Tunisie : La réforme du système sécuritaire, un véritable «casse-tête tunisien» (1)

m-interieur-01.jpg«La transition démocratique peut causer la perte de partis politiques, et des personnes peuvent s’y brûler comme des bûches. Mais nous n’avons pas d’autre choix que d’assumer la responsabilité». Lorsqu’il avait accepté, il y a près d’une année, d’assumer les charges du portefeuille du ministère de l’Intérieur, au sein du gouvernement de la Troïka, issu des élections du 23 octobre 2012, Ali Laârayedh savait, comme il reconnaît aujourd’hui, ce qui l’attendait et ce qu’il risquait.

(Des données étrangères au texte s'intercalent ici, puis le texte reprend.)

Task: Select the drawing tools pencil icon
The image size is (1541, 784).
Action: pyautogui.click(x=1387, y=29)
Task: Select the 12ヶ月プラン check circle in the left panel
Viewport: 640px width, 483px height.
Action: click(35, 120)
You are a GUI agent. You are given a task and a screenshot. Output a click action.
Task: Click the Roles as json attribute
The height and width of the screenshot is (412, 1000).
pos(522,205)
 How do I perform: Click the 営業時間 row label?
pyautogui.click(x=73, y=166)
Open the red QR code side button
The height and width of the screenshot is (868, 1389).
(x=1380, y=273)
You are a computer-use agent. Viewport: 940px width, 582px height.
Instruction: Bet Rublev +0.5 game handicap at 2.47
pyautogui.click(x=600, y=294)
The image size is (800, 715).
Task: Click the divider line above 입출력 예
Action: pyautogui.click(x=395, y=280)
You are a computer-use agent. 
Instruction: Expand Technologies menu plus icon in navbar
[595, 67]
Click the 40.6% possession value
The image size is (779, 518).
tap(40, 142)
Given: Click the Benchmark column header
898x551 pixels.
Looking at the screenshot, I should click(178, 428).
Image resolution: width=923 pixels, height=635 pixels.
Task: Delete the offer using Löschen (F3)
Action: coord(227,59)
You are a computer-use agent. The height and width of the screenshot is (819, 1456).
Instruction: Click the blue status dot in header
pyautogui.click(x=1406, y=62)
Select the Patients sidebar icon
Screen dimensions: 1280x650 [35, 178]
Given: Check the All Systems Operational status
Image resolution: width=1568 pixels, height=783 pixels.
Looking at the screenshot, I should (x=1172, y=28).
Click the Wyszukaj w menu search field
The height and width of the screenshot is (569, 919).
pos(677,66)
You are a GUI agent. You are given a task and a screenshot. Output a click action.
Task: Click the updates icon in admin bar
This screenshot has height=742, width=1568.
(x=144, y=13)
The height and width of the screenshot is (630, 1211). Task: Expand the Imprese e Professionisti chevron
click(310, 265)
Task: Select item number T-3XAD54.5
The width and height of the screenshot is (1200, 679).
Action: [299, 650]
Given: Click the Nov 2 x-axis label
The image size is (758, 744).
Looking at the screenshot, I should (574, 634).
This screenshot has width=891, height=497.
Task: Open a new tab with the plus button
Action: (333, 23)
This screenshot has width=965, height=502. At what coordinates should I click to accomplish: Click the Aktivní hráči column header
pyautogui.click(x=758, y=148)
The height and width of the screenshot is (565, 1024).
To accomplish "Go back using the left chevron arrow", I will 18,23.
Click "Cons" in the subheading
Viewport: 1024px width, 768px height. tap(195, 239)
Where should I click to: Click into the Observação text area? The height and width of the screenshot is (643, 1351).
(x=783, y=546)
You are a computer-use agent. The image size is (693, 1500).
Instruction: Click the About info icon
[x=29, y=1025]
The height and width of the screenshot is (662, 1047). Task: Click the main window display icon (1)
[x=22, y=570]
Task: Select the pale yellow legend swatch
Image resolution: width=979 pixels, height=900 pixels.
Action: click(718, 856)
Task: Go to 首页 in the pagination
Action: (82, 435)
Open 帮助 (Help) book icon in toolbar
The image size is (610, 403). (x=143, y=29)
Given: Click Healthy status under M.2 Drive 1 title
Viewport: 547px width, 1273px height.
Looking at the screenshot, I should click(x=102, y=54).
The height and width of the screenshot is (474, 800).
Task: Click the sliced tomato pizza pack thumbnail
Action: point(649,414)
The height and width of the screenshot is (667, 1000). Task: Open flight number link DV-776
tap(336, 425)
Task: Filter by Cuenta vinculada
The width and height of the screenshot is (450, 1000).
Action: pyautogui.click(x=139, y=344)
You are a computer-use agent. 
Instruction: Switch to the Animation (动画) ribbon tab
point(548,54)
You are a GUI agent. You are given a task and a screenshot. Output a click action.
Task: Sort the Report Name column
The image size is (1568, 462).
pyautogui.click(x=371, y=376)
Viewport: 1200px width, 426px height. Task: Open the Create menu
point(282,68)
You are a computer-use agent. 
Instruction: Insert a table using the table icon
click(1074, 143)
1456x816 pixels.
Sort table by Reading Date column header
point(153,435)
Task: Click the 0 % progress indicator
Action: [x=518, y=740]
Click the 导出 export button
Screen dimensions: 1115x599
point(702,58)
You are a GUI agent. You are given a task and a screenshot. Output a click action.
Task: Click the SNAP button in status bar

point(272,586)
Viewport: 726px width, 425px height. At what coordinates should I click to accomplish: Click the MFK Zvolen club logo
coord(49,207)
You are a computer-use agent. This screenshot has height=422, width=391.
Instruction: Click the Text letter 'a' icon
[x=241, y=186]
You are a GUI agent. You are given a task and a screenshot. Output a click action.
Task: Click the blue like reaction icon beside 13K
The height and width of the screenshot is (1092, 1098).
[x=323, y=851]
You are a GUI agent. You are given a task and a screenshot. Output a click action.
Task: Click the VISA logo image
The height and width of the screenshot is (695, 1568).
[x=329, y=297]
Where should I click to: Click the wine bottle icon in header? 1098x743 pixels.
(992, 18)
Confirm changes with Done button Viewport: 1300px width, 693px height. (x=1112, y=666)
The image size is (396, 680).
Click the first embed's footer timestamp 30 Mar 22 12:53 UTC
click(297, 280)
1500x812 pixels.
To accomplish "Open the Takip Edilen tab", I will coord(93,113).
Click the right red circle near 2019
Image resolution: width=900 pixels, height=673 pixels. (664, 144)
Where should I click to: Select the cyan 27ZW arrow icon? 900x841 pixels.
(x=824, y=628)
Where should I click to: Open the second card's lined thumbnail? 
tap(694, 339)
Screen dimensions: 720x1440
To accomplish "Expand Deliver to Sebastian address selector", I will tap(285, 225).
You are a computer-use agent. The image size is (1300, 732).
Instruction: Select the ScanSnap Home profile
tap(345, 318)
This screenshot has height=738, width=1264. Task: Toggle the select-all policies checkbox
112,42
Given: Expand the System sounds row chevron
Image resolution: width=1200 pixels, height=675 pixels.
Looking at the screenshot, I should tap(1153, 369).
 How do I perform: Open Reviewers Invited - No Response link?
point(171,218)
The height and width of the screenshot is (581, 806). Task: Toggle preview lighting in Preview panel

Onze mois plus tard, le ministre de l’Intérieur ne semble pas regretter –c’est l’impression qu’il a donnée, lors de la conférence-débat sur la réforme du système sécuritaire, organisée mardi 4 décembre 2012 par le Centre d’Etudes sur l’Islam et la démocratie, dirigée par Radhouane Masmoudi- d’avoir assumé une responsabilité dont la difficulté tend à se confirmer et à s’accentuer de jour en jour.

Venu pour réformer un système de sécurité conçu pour être l’épine dorsale de l’ancien régime dictatorial et pour servir les intérêts de l’ancien président et de son entourage, Ali Laârayedh voit sa tâche compliquée par les difficultés inhérentes à tout processus de transition démocratique. Dans le cas de la Tunisie, ces difficultés sont au nombre de trois: politiques, économiques et sécuritaires.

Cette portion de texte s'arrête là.